- _Records to use_:
--------------------
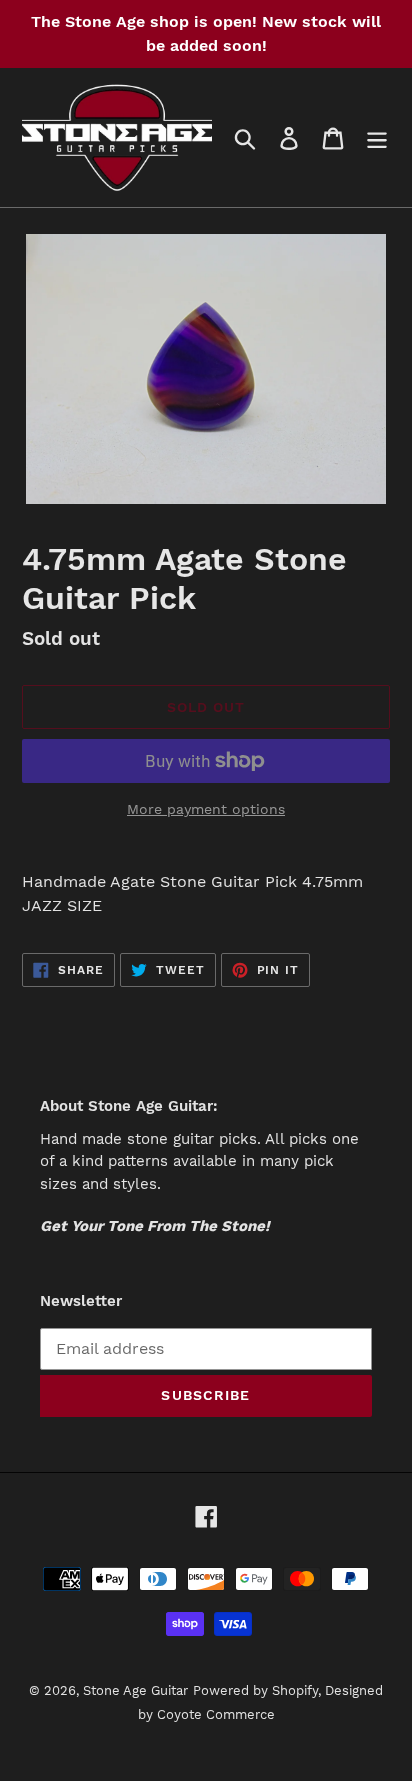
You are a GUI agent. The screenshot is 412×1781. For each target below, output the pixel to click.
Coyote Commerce (216, 1714)
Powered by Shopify (255, 1690)
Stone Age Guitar (135, 1690)
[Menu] (377, 137)
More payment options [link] (206, 809)
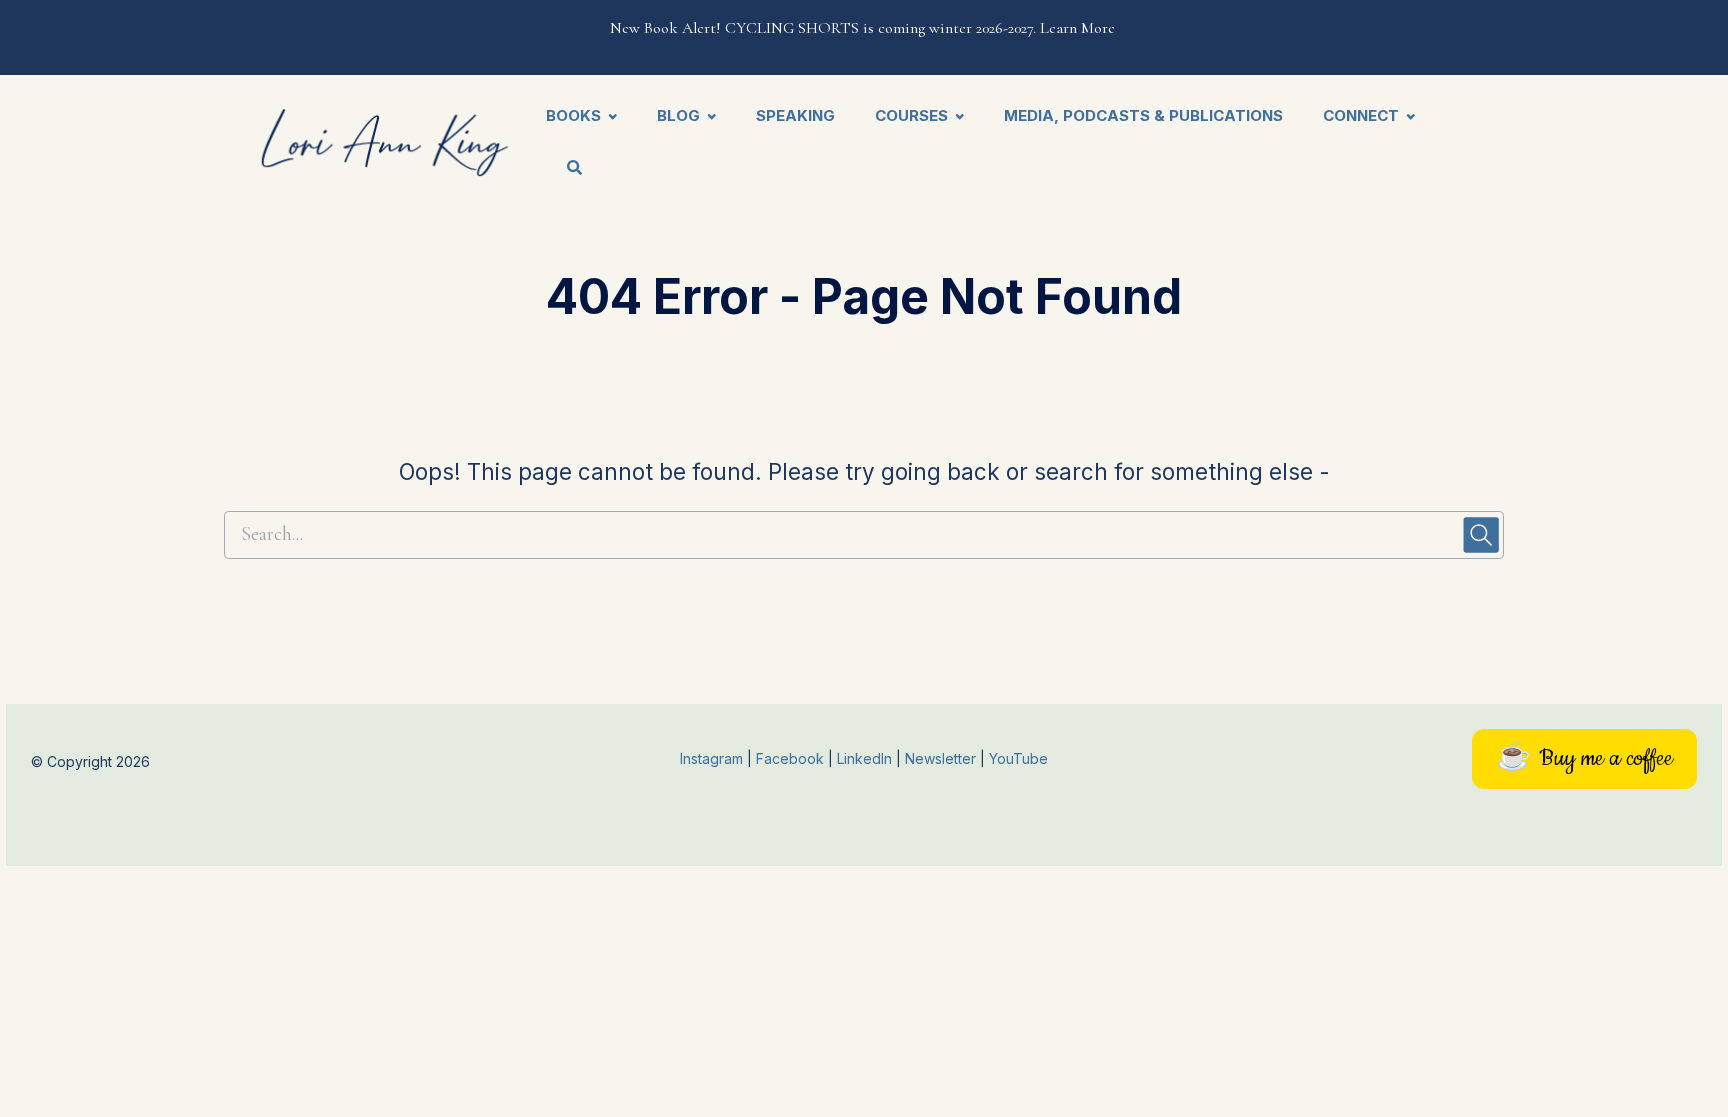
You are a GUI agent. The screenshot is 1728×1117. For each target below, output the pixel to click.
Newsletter (942, 758)
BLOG (678, 115)
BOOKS (573, 115)
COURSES (911, 115)
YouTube (1018, 758)
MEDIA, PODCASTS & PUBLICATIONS (1143, 115)
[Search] (564, 169)
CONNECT (1361, 115)
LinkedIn (866, 758)
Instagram (711, 758)
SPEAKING (795, 115)
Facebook (792, 758)
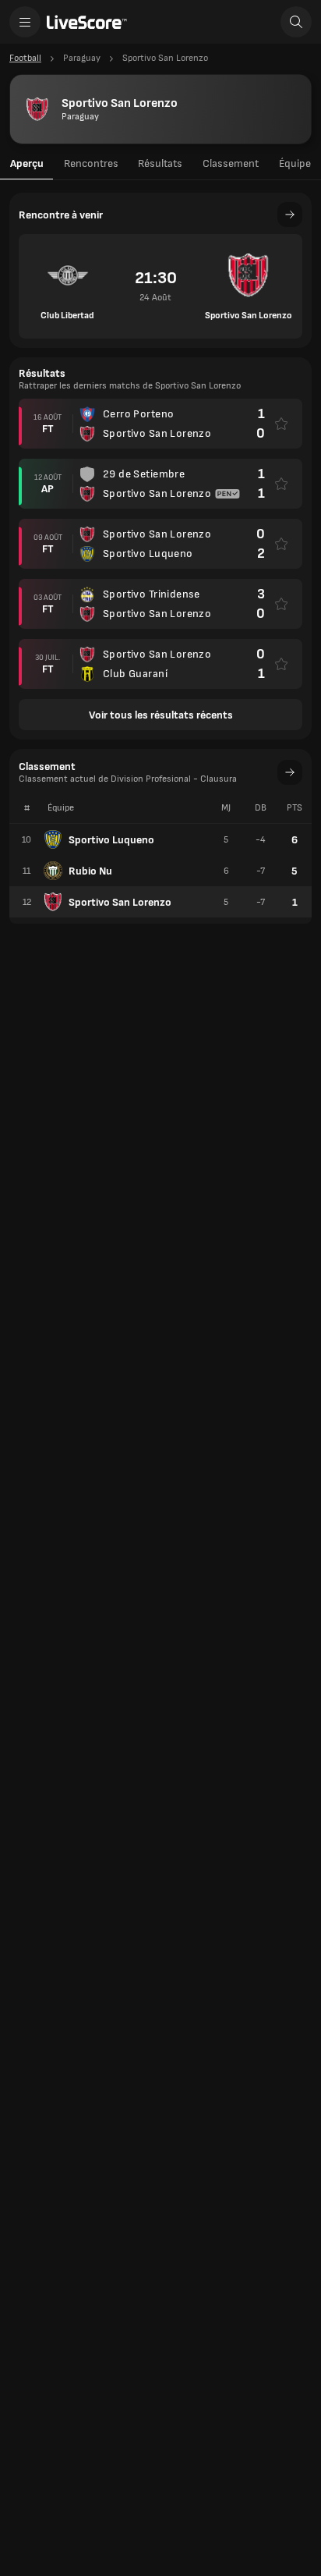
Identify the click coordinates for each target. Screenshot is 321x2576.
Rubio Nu (90, 871)
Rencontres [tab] (91, 163)
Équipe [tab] (295, 163)
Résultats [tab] (160, 163)
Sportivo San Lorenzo (120, 902)
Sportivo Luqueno (111, 839)
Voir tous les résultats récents (161, 715)
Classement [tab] (231, 163)
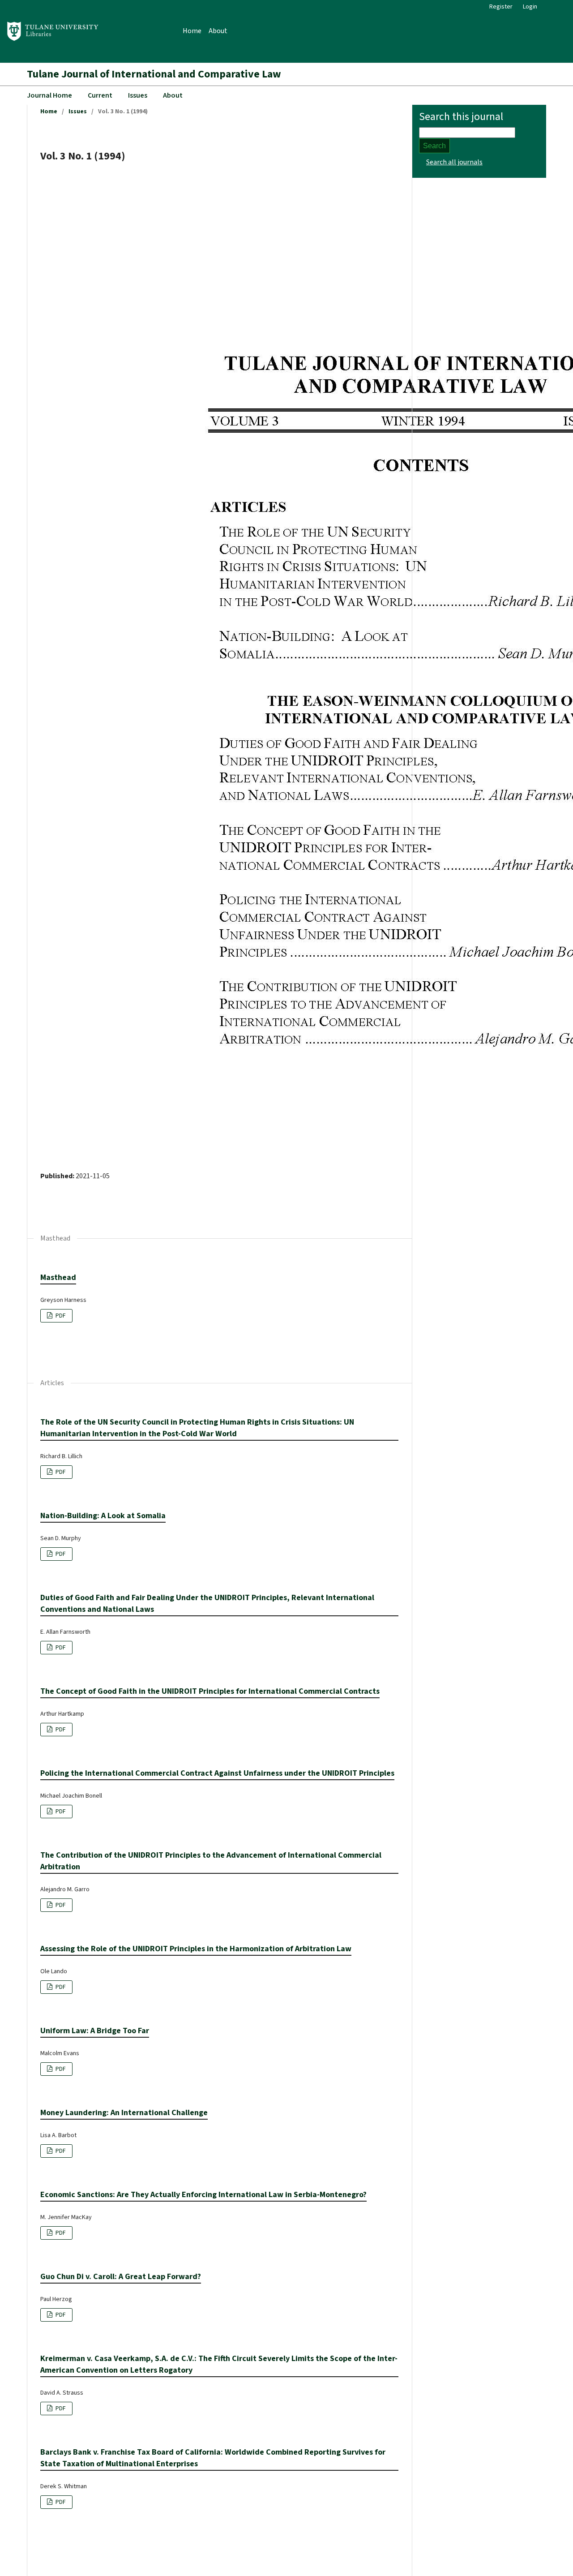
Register (501, 6)
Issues (137, 95)
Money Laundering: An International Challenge (124, 2112)
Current (100, 95)
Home (192, 31)
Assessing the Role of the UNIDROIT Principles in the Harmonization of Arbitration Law (195, 1948)
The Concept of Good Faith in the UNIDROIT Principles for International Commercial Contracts (210, 1691)
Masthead (58, 1277)
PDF (60, 1315)
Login (530, 6)
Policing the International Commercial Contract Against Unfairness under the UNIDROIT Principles (217, 1773)
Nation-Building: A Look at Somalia (103, 1515)
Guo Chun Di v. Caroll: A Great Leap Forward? (120, 2276)
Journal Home (49, 95)
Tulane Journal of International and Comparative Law (154, 74)
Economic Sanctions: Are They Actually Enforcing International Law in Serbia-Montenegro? (203, 2194)
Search (434, 146)
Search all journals (454, 162)
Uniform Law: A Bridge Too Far (94, 2030)
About (218, 31)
--------------------
- _Task prompt_: Provide only the number of lines in the records containing the string "target".

- _Solution for this task_: 3